Las diferentes situaciones que he señalado en las dos columnas que anteceden a esta, las cuales conjuntamente con otras tantas nos dejan grandes problemas de conducta en los miembros que las componen.
Es por ello que todos a unanimidad debemos trabajar desde nuestras posiciones aportando en lo que nos sea posible para que dicho cambio, sin esperar que sea tal o cual el responsable para el cambio sea posible.
Siempre he considerado la importancia de la prevención antes que la corrección, aunque una vez los males existen, tenemos que buscar la forma de eliminarlos. No obstante, es urgente que se hagan trabajos a nivel nacional que lleven la finalidad de concientizar a las cabezas de familia (llámese a los padres) de lo importante que es la presencia y guía de estos en la vida de sus hijos.

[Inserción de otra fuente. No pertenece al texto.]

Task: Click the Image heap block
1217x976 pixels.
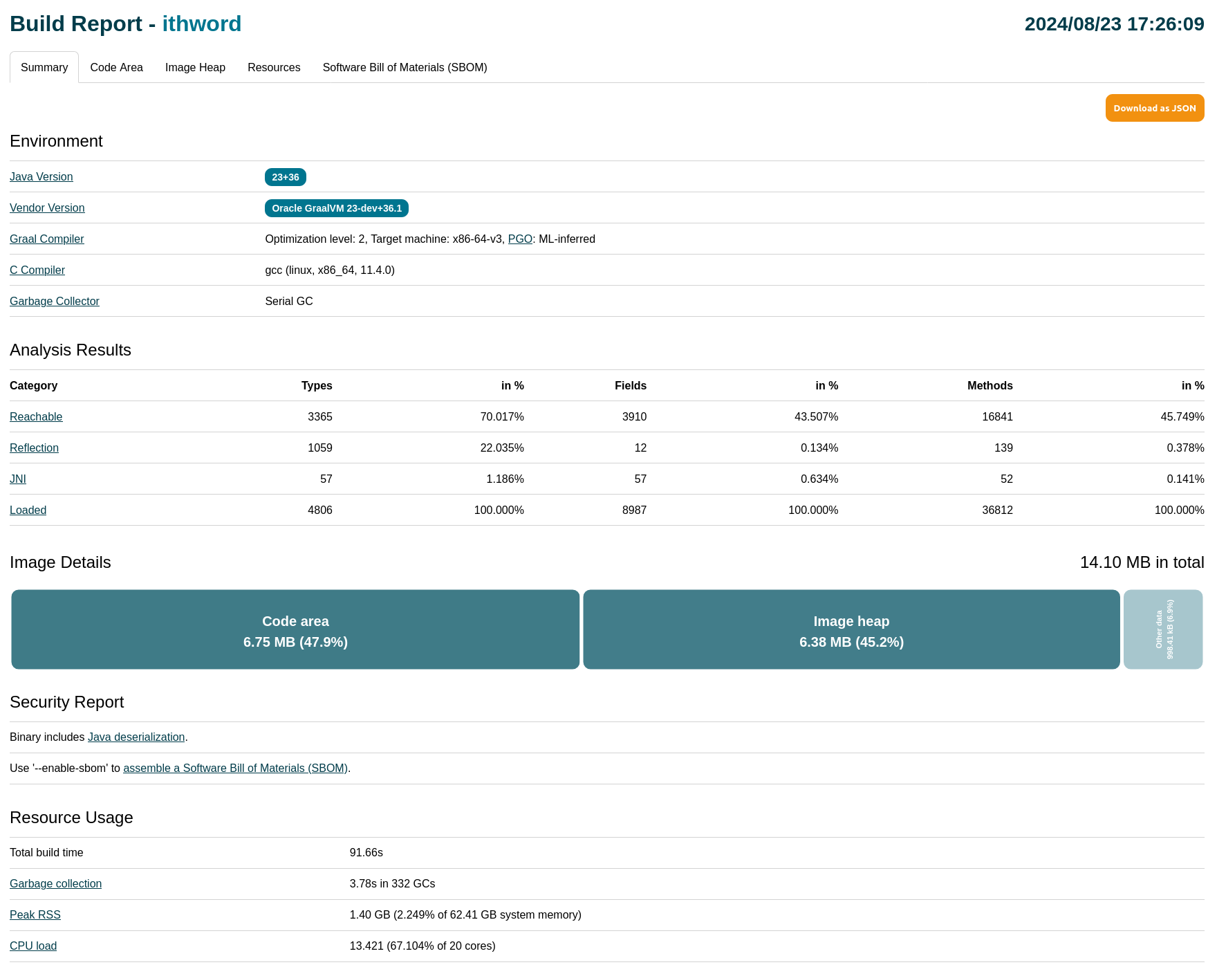Action: click(851, 629)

Por ejemplo: - Con los niños de la calle que en todas las esquinas los vemos pedir, trabajar, tirar un paño para limpiar un cristal. Sin embargo pareciere como si las autoridades no han entendido la urgencia de tomar medidas drásticas que envuelvan a los padres con estas situaciones, ya que en el futuro todos somos responsables de las conductas antisociales que los mismos desencadenen más adelante.

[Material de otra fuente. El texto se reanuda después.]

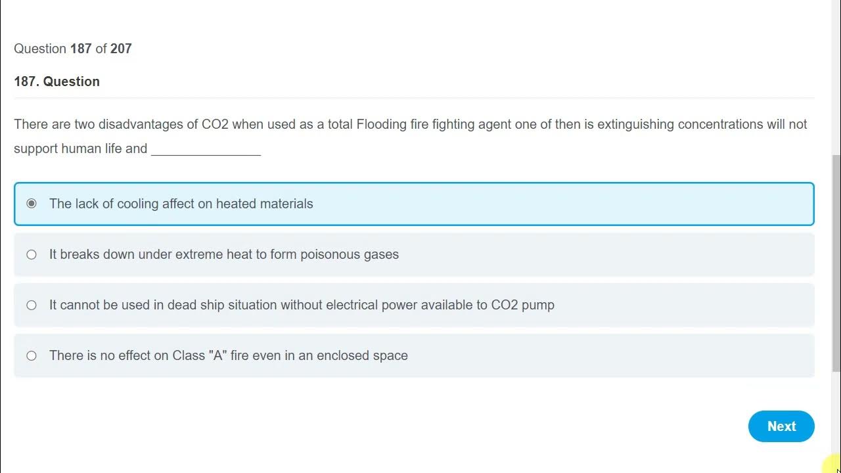841x473 pixels.
Task: Click the 'It breaks down under extreme heat' label
Action: [223, 254]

– Igual sucede con las familias, como ya he citado, donde los hijos quedan en pleno abandono, lo que genera en estos una incapacidad para tener sentimientos de afecto genuinos, ya que las circunstancias en las cuales estos se desarrollan, sabiendo que son los padres los que se encargan de crear seguridad en los hijos, no se ha facilitado.
Estamos viviendo momentos donde cada día se hace más inseguro el diario vivir. Es tiempo de no buscar culpables o a quién tirar los trapos, sino más bien de unir esfuerzos y buscar convertir este lugar en un mejor país, y esto solo se logra entre todos para el bien de todos. No más indiferencia.